PC leader Redmond has appeared throughout the campaign like she is being directed by the people who ran the federal Liberal campaigns that saw three succesive minority governments form power. The trouble is that attacking Alberta’s Reform roots and calling the Wildrose party ‘scary’ isn’t likely to go over well in Alberta.
It is a silly approach to running a political campaign for the PCs. The campaign appears to be trying to distance itself from former Premier Ralph Klein as well.
The basic rule in politics is that people don’t elect a new government, they simply toss out the old one once it has become too out of touch, too arrogant and too self-serving. That likely is going to be a realization that more and more Albertans come to as the campaign enters the home-stretch.
If the Wildrose form a majority government, it is entirely possible that the party that ruled Alberta for the past 41 years could be headed to the scrap heap. Albertans have never re-elected a government once it has been in power and lost. For defeated MLAs, chances are they will not be all that prepared to start what will likely be a long process to re-build the party.
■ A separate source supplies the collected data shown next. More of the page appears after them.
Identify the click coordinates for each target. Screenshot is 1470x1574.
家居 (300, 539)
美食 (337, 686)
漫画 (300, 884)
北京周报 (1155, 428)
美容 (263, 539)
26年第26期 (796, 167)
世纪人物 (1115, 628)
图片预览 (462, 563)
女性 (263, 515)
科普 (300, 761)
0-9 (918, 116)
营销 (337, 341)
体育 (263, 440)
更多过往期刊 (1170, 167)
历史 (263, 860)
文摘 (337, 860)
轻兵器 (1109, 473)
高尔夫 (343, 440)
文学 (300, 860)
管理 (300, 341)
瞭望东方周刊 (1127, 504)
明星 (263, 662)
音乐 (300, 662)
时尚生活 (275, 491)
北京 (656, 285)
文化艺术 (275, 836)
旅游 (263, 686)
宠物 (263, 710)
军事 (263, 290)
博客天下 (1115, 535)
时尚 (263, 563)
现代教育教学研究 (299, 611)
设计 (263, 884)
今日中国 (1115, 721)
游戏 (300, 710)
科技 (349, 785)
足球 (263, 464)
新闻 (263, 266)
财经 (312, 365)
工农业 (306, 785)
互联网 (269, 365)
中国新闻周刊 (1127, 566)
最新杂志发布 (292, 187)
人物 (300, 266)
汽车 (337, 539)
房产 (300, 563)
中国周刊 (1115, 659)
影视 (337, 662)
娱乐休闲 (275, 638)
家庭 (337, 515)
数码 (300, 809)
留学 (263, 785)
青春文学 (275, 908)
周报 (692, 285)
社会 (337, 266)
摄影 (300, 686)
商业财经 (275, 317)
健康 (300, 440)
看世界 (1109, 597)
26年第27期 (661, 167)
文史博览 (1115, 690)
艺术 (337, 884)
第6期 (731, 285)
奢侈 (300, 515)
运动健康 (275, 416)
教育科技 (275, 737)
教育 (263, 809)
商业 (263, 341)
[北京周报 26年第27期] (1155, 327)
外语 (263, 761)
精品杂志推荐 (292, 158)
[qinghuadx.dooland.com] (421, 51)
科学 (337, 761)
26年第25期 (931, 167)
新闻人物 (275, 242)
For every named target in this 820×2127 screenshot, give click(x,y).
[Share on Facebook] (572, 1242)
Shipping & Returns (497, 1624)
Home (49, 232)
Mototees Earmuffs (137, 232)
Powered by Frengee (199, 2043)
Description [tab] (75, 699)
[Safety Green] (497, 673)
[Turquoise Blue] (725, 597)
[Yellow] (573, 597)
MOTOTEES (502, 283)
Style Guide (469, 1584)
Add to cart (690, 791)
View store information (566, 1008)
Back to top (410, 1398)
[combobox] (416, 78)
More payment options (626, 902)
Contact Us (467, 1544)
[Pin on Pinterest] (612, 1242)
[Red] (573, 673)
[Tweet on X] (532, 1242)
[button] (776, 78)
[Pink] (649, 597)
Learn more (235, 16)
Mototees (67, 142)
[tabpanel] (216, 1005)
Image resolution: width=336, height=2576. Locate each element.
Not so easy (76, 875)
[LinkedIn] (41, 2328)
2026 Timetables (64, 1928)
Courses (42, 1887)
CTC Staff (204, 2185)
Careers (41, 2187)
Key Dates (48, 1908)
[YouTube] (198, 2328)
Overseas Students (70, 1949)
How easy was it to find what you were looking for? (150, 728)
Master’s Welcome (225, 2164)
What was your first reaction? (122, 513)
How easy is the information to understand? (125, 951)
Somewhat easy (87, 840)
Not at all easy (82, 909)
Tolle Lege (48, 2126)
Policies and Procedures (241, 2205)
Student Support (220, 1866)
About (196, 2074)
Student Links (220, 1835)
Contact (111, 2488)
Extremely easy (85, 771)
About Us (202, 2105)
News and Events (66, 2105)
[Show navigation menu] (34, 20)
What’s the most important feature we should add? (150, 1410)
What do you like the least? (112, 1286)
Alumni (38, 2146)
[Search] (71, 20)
That is the usual process after a defeat. The defeated candidates have a period of mourning, and so too will the party. Re-building may be far harder than many think too. In some cases, candidates like PC Finance Minister Ted Morton, who tried for the party leadership as a right of centre candidate would if defeated be seen as a logical direction to head. The trouble for Morton now would be that he is tagged with the baggage of the ‘Redmond Years’.
What likely happened to the Progressive Conservatives this time out was they misread the Wildrose province, and are about to pay the ultimate political price for that mistake.
There are thoughts that the excitement of this Alberta election are likely to spill over into British Columbia. It is unlikely that much of that Wildrose excitement will make it across the prairies into Ontario. That is a debate for another day.
Likely should the pollsters have it right, and the voters toss out the PCs in Alberta, the downfall of the party will be examined for decades in the political science classes across Canada.